■ **Exercise prompt**
Nothing in the records should be left out; transcribe them exactly.
◇ ◇ ◇ ◇ ◇ ◇ ◇
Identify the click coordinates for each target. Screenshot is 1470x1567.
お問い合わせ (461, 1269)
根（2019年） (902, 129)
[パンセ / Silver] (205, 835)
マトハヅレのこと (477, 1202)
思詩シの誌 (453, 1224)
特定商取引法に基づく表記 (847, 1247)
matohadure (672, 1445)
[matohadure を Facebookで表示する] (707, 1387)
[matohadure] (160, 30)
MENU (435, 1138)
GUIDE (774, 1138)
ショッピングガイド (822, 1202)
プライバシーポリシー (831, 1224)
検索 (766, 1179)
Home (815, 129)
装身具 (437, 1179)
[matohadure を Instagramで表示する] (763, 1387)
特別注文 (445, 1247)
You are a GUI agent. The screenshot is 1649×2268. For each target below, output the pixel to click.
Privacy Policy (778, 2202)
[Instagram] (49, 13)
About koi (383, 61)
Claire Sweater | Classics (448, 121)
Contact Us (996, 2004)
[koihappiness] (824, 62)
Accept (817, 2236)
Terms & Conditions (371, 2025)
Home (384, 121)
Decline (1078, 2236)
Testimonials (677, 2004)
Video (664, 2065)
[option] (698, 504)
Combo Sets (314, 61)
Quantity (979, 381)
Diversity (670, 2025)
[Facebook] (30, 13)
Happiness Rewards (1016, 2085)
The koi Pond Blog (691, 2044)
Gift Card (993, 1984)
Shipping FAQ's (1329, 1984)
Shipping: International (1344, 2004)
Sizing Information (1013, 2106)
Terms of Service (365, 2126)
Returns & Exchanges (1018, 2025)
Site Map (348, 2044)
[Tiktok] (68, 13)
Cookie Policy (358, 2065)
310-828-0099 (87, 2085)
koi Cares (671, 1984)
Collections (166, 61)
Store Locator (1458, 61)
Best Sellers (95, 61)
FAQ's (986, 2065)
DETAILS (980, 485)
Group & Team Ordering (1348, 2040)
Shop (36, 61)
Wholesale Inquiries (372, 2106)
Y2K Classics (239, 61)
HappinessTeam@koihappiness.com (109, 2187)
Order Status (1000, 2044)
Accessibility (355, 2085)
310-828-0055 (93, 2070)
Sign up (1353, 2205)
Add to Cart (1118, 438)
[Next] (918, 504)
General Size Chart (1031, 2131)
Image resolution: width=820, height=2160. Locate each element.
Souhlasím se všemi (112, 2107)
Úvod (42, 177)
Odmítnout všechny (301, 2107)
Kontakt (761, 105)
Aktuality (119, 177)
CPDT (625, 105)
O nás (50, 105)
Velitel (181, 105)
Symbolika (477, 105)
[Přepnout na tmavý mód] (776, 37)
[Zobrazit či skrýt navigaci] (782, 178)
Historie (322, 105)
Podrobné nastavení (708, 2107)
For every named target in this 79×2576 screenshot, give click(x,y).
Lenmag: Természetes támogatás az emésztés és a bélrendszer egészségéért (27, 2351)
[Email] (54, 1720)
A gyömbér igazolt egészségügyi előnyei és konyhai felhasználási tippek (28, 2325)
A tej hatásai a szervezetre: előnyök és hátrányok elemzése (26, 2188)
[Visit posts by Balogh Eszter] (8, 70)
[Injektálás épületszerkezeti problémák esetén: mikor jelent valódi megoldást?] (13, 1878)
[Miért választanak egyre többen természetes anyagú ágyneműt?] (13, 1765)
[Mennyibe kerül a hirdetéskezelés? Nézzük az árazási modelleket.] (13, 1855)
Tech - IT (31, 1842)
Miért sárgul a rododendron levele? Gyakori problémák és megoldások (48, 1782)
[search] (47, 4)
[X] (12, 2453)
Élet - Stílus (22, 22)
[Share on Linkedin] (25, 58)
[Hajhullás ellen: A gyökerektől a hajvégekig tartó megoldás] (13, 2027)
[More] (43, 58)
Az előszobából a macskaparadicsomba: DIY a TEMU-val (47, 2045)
◇ ◇ ◇ ◇ ◇ ◇ ◇
■ **Your solution**
Identify the click coordinates for each target. Screenshot is 1470x1567.
お問い合わせ (461, 1269)
根（2019年） (902, 129)
[パンセ / Silver] (205, 835)
マトハヅレのこと (477, 1202)
思詩シの誌 (453, 1224)
特定商取引法に基づく表記 (847, 1247)
matohadure (672, 1445)
[matohadure を Facebookで表示する] (707, 1387)
[matohadure] (160, 30)
MENU (435, 1138)
GUIDE (774, 1138)
ショッピングガイド (822, 1202)
プライバシーポリシー (831, 1224)
検索 (766, 1179)
Home (815, 129)
装身具 (437, 1179)
[matohadure を Instagramで表示する] (763, 1387)
特別注文 (445, 1247)
You are a GUI agent. The screenshot is 1649×2268. For each target below, output the pixel to click.
Privacy Policy (778, 2202)
[Instagram] (49, 13)
About koi (383, 61)
Claire Sweater | Classics (448, 121)
Contact Us (996, 2004)
[koihappiness] (824, 62)
Accept (817, 2236)
Terms & Conditions (371, 2025)
Home (384, 121)
Decline (1078, 2236)
Testimonials (677, 2004)
Video (664, 2065)
[option] (698, 504)
Combo Sets (314, 61)
Quantity (979, 381)
Diversity (670, 2025)
[Facebook] (30, 13)
Happiness Rewards (1016, 2085)
The koi Pond Blog (691, 2044)
Gift Card (993, 1984)
Shipping FAQ's (1329, 1984)
Shipping: International (1344, 2004)
Sizing Information (1013, 2106)
Terms of Service (365, 2126)
Returns & Exchanges (1018, 2025)
Site Map (348, 2044)
[Tiktok] (68, 13)
Cookie Policy (358, 2065)
310-828-0099 (87, 2085)
koi Cares (671, 1984)
Collections (166, 61)
Store Locator (1458, 61)
Best Sellers (95, 61)
FAQ's (986, 2065)
DETAILS (980, 485)
Group & Team Ordering (1348, 2040)
Shop (36, 61)
Wholesale Inquiries (372, 2106)
Y2K Classics (239, 61)
HappinessTeam@koihappiness.com (109, 2187)
Order Status (1000, 2044)
Accessibility (355, 2085)
310-828-0055 (93, 2070)
Sign up (1353, 2205)
Add to Cart (1118, 438)
[Next] (918, 504)
General Size Chart (1031, 2131)
Image resolution: width=820, height=2160. Locate each element.
Souhlasím se všemi (112, 2107)
Úvod (42, 177)
Odmítnout všechny (301, 2107)
Kontakt (761, 105)
Aktuality (119, 177)
CPDT (625, 105)
O nás (50, 105)
Velitel (181, 105)
Symbolika (477, 105)
[Přepnout na tmavý mód] (776, 37)
[Zobrazit či skrýt navigaci] (782, 178)
Historie (322, 105)
Podrobné nastavení (708, 2107)
For every named target in this 79×2576 screenshot, give click(x,y).
Lenmag: Természetes támogatás az emésztés és a bélrendszer egészségéért (27, 2351)
[Email] (54, 1720)
A gyömbér igazolt egészségügyi előnyei és konyhai felhasználási tippek (28, 2325)
A tej hatásai a szervezetre: előnyök és hátrányok elemzése (26, 2188)
[Visit posts by Balogh Eszter] (8, 70)
[Injektálás épületszerkezeti problémák esetén: mikor jelent valódi megoldást?] (13, 1878)
[Miért választanak egyre többen természetes anyagú ágyneműt?] (13, 1765)
[Mennyibe kerül a hirdetéskezelés? Nézzük az árazási modelleket.] (13, 1855)
Tech - IT (31, 1842)
Miért sárgul a rododendron levele? Gyakori problémák és megoldások (48, 1782)
[search] (47, 4)
[X] (12, 2453)
Élet - Stílus (22, 22)
[Share on Linkedin] (25, 58)
[Hajhullás ellen: A gyökerektől a hajvégekig tartó megoldás] (13, 2027)
[More] (43, 58)
Az előszobából a macskaparadicsomba: DIY a TEMU-val (47, 2045)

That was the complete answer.